Last week brought us climate as a security threat and White House officials are continuing to float trial balloons throughout August as they grope for a communications strategy. This week’s angle: green jobs. Steven Chu has been making the green jobs pitch a strong part of his summer road show. He continued to beat the drum as part of a round table discussion with Gore and others at Senator Harry Reid’s National Clean Energy Summit 2.0 last week in Las Vegas. Taking the measure of the two approaches, the Boston Globe editorial page joined today’s NYT in bringing the White House’s previously tacit acknowledgment of the need for a new course out into the open.
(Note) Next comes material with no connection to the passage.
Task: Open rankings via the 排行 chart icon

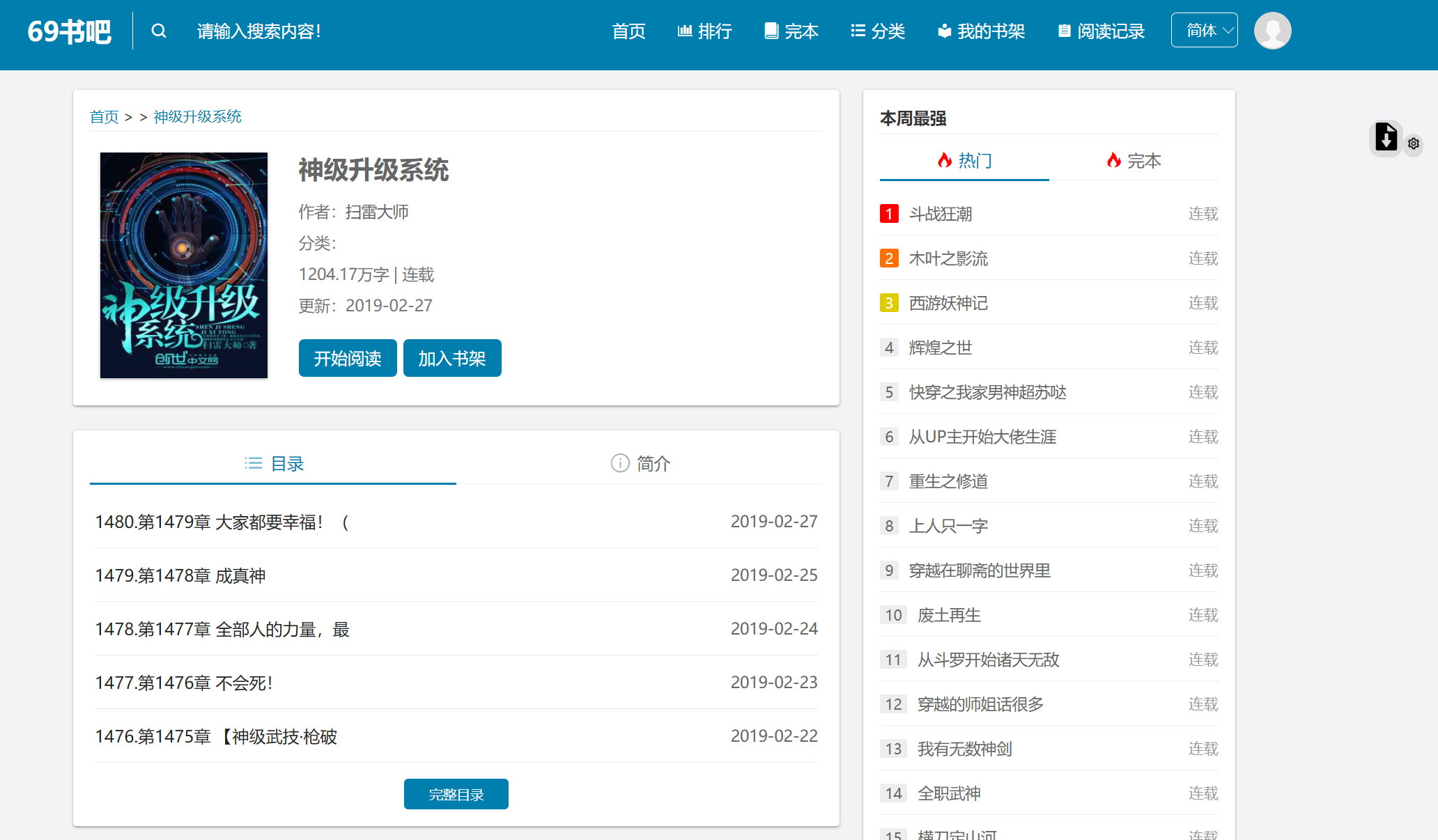Action: coord(685,31)
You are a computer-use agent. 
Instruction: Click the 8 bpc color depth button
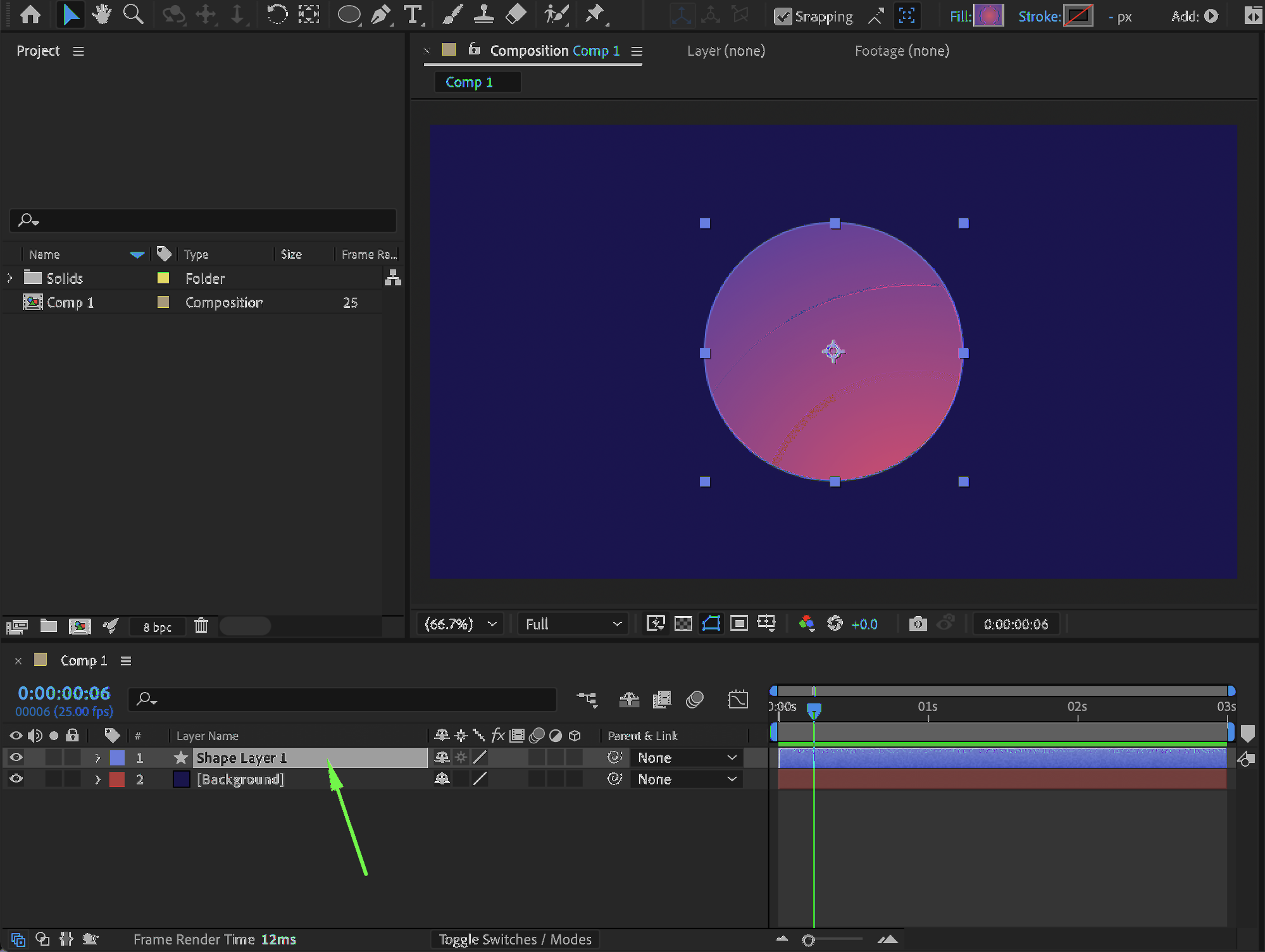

The Globe editors noted that “at a time when the public is more focused on the future of its paycheck than the future of civilization, Chu’s case for the climate change bill will win it more support [than Gore's].” The political irony is rich: by abandoning the science-based argument because it does not enjoy popular acceptance, it becomes less likely that it will gain popular acceptance down the road and the feedback loop that began with Jimmy Carter continues into the future. When the approach is to get as much passed as possible, by whatever means necessary, with near-complete abandonment of the initially-stated purpose, the public can’t help but smell a rat, and it undermines progress on the whole climate issue.
Like security, this specific Trojan Horse strategy has it own unique risks. Even if jobs are a more persuasive pitch to those constituencies that aren’t composed of a lot of “true believers” on climate change, there is a “fuzzy math” political feel to it that meets with its own skepticism. Ohioans, Michiganders, West Virginians, Texans and other voters who are dependent on heavy-polluting industries (i.e., mining, automobiles, refining, or agriculture) realize instinctively that their industries are likely to suffer under a climate change bill. That may cost jobs — which are already too scarce.
Senators who value their careers have good reason for reluctance in pressing the argument that while constituents may lose their jobs, there are better green jobs down the road for them. Today’s labor unions are more powerful, persuasive and invested than the theoretical ones of the future. Moreover, the green worker is of a different stripe than the workers who are likely to be displaced. In other words, any job creation that is likely to happen will be for well-educated workers, and the overall employment impact is likely to be a geographic resettling of employment on the coasts.
Workers in the climate battle’s swing states are already watching low-skill, low-wage jobs disappear as China offers a more cost-competitive workforce. The competition angle - with China as the black hat - is another part of Chu’s green jobs pitch. Chu told the conference that while “the US is still ahead of China…[i]f we move in this direction, we can be the leader and seize the opportunity.’’ The greener-as-more-competitive argument finds itself a far less nefarious home in this context than in the border adjustments and other tariff-based measures that are being discussed as ways to preserve American competitiveness and prevent carbon leakage.
It will take some time to see if the Obama team can hit on a climate change story that plays. They have tried science. They have tried security. Now, they are trying jobs. Life is not full of really good fourth options.